Other forms of outreach came with the redesign of their worship service. In the process, they lost 20 percent of their congregation, but grew by 20 percent. Although net numbers were not impacted, this booster shot of change led to conflict resolution in the midst of the campaign. Mike says there was a level of internal struggle because some members were not accustomed to growth and outreach.

The fact that 40 Days of Community centered on the power of unity, the church was able to implement the fundamentals and propel forward as one body. Eventually this message of togetherness flowed into all aspects of ministry––from small groups to the platform. Soon, they took the next step to reach the community by going door-to-door.

“We had never done anything like this as a church,” says Mike. “It was intriguing and provided a brand new focus for us.”

Unsure of where to start, several leaders met with the local fire department. The firemen expressed their frustration that many community homes were lacking address numbers, which made their job challenging when dispatched. Initially Mike thought this would not be an effective outreach, but soon discovered the unique opportunities it provided to reach the community.

“We literally visited 1,000 homes, going on behalf of the fire department rather than on behalf of the church,” Mike explains. “This allowed us to personally deliver welcome packets with information on local churches, service times, and locations.”

The experience unified community churches and area pastors, who now meet regularly to encourage one another and sustain their ministries. They began building a network of relationships and reaching the 42 percent of New England residents who are unchurched.

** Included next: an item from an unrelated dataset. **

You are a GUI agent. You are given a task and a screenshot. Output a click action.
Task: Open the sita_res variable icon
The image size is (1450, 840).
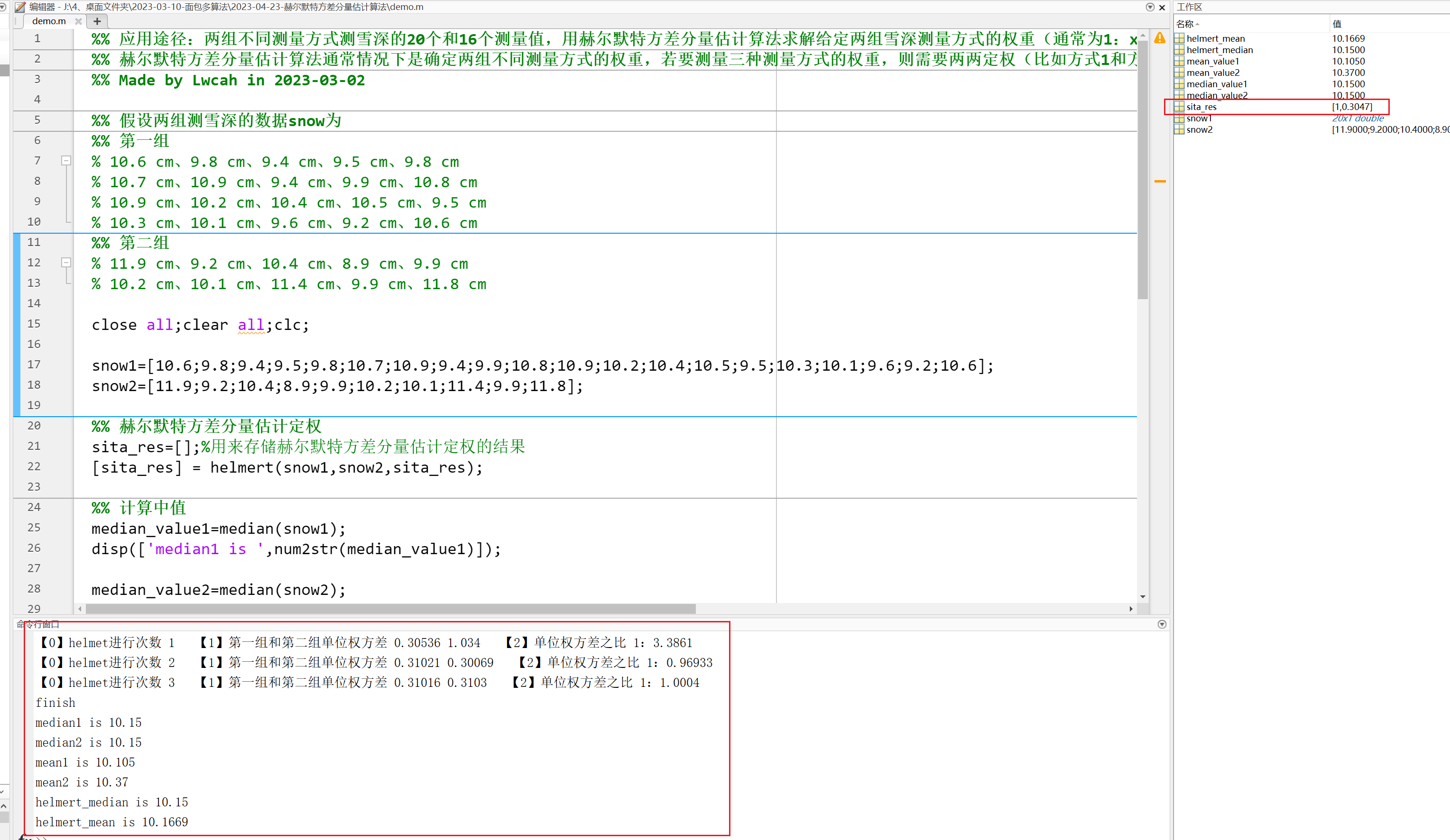(x=1180, y=107)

“People weren’t ready to give up on God but they were ready to give up on the church,” recalls Mike. “So we had to take the backdoor in approach. We found that our NextGen Ministry was critical for pulling people into the church, as well as programs like reaching the homeless and addiction recovery.”

The church rapidly grew as members started inviting new people to church. They adopted an approach of viewing church through the eyes of a guest. From welcome teams to hand written thank you notes, they went to great lengths to make first time visitors feel at home.

“Sharing faith is intimidating for a lot of our people,” admits Mike. “We have unreached people all around us, honestly in the millions. There’s a lot of immigration that comes through Boston. We can reach these people.”

Having grown from 500 to currently 2,000 members, Mike says surrounding himself with strong leaders who bought into the PD vision was key to their success.

“Especially for new pastors, there’s a temptation to tweak a system and create your own hybrid,” he admits. “But we need to be on the same page. It’s critical that we discern who supports the vision. In my ministry, I keep people around me who believe in the PD strategy and who are committed to helping me implement it for the Lord.”